▶ _EXERCISE GOAL_
Write the data out again, word for word.

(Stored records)
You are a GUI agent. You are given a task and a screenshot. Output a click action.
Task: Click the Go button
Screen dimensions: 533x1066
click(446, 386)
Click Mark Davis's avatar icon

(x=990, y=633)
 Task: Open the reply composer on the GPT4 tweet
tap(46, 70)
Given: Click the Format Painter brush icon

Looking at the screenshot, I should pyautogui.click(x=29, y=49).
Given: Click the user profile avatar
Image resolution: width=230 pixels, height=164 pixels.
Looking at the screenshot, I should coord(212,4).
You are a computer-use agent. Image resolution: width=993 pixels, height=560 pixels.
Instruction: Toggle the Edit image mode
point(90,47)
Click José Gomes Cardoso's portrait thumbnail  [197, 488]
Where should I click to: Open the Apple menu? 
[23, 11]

▶ _ANSWER SECTION_
You are a GUI agent. You are given a task and a screenshot. Output a click action.
Task: Click the Go button
Screen dimensions: 533x1066
click(446, 386)
Click Mark Davis's avatar icon

(x=990, y=633)
 Task: Open the reply composer on the GPT4 tweet
tap(46, 70)
Given: Click the Format Painter brush icon

Looking at the screenshot, I should pyautogui.click(x=29, y=49).
Given: Click the user profile avatar
Image resolution: width=230 pixels, height=164 pixels.
Looking at the screenshot, I should coord(212,4).
You are a computer-use agent. Image resolution: width=993 pixels, height=560 pixels.
Instruction: Toggle the Edit image mode
point(90,47)
Click José Gomes Cardoso's portrait thumbnail  [197, 488]
Where should I click to: Open the Apple menu? 
[23, 11]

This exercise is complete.